Le Petit Prince au jardin

C’est alors qu’apparut le renard :
« Bonjour, dit le renard.
– Bonjour, répondit poliment le petit prince, qui se retourna mais ne vit rien.
– Je suis là, dit la voix, sous le pommier.
– Qui es-tu ? dit le petit prince. Tu es bien joli…
– Je suis un renard, dit le renard.

Pendant que le petit prince se demandait si ce renard ferait un ami convenable, une autre voix s’éleva :
– Et moi, je suis un corbeau. N’est-ce pas que je suis joli aussi ?
Le petit prince leva les yeux vers le feuillage et aperçu l’oiseau sur l’arbre perché. Son large bec grand ouvert, noir et maigre, l’oiseau ne lui paraissait pas très joli. Mais s’ils devenaient amis, il le verrait peut-être d’un autre œil. A ce moment, il y eu un choc sourd au pied de l’arbre et un fromage roula dans l’herbe entre le petit prince et le renard.
– Manqué ! cria celui-ci, qui ajouta : Espèce d’assassin, attends que je t’attrape, tu verras si je laisse tomber ma proie, moi !
Et il bondit contre le tronc du pommier. Le corbeau voleta deux branches plus haut.
– On se calme, intervint une voix grave et lente.
– Mais vous êtes combien dans cet arbre ? demanda le petit prince.
– Bonjour aussi, répondit la voix lente. Ne le prenez pas mal, mais vous faites une petite erreur. Je ne suis pas combien, je suis l’arbre.
– Vous voulez dire que vous êtes un pommier ?
– Puisqu’il faut tout détailler, c’est bien ça, soupira la voix lente.
– Et nous on est les pommes ! Et nous, les feuilles ! Et nous, les branches ! Et nous, les herbes du pré, nous les mûres du murier, nous les grenouilles de la mare, crièrent d’innombrables petites voix stridentes ! Seul le fromage se taisait (il tentait de se faire oublier du corbeau et du renard).

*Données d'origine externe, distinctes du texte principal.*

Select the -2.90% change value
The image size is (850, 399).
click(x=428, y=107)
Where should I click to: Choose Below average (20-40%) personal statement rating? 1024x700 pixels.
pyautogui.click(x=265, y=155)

Un peu effaré – il n’avait encore jamais envisagé devenir ami avec des plantes, des grenouilles ou des pommes -, le petit prince salua à son tour, le plus poliment possible :
– Bonjour, pommier ; bonjour, les herbes ; bonjour les mûres ; bonjour les raisins…
– Eux, ça n’est pas la peine de leur parler, il sont trop verts, coupa le renard !
– Oh, le goujat, répondit la vigne. Et l’herbe, les taillis et les feuilles se mirent à crier :
– Trop vert ? comment peut-on être trop vert ? Sale bête rousse !
Bientôt les vertes rainettes de la mare joignirent leurs coassements aux imprécations contre le renard. Seules les reinettes du pommier, mi-vertes mi-rouges n’osaient choisir un camp ou l’autre. Le petit prince, abasourdi par le brouhaha, ne savait que faire. Il y avait bien le corbeau, qui se tenait ostensiblement à l’écart du tohu-bohu assourdissant. Mais comment lui parler ? Le petit prince avait l’impression un peu vague qu’il y avait une façon particulière de s’adresser à un corbeau, qu’il y fallait des ramages, du plumage, un phénix et de longues phrases. Il renonça et avisa une rose qui se tenait sagement à l’écart. Peut-être que celle-ci voudrait bien être son amie. Il la salua :
– Vous êtes bien jolie.
– N’est-ce pas ? C’est que je suis une rose.
– Vous devez être bien fâché contre ce renard, ajouta-t-il pour lui plaire.
– Pourquoi cela ?
– Mais… parce qu’il a dit du mal des plantes.
– Et alors ? Vous êtes bien impudent ! Je ne suis pas une herbe simplette, moi ! Je suis aussi rouge que lui ! Osez dire que c’est de ma faute si mes feuilles sont vertes !
La rose se mit dans une telle colère que sa corolle vira cerise. Confus, le petit prince s’éloigna en pensant : « C’est bien difficile, l’amitié. Aussi, le monde est trop compliqué. J’ai beau être attentif à tout le monde et aussi poli que possible, il arrive toujours un moment où les gens et les choses ne sont plus aussi simples qu’on aurait pu l’espérer. »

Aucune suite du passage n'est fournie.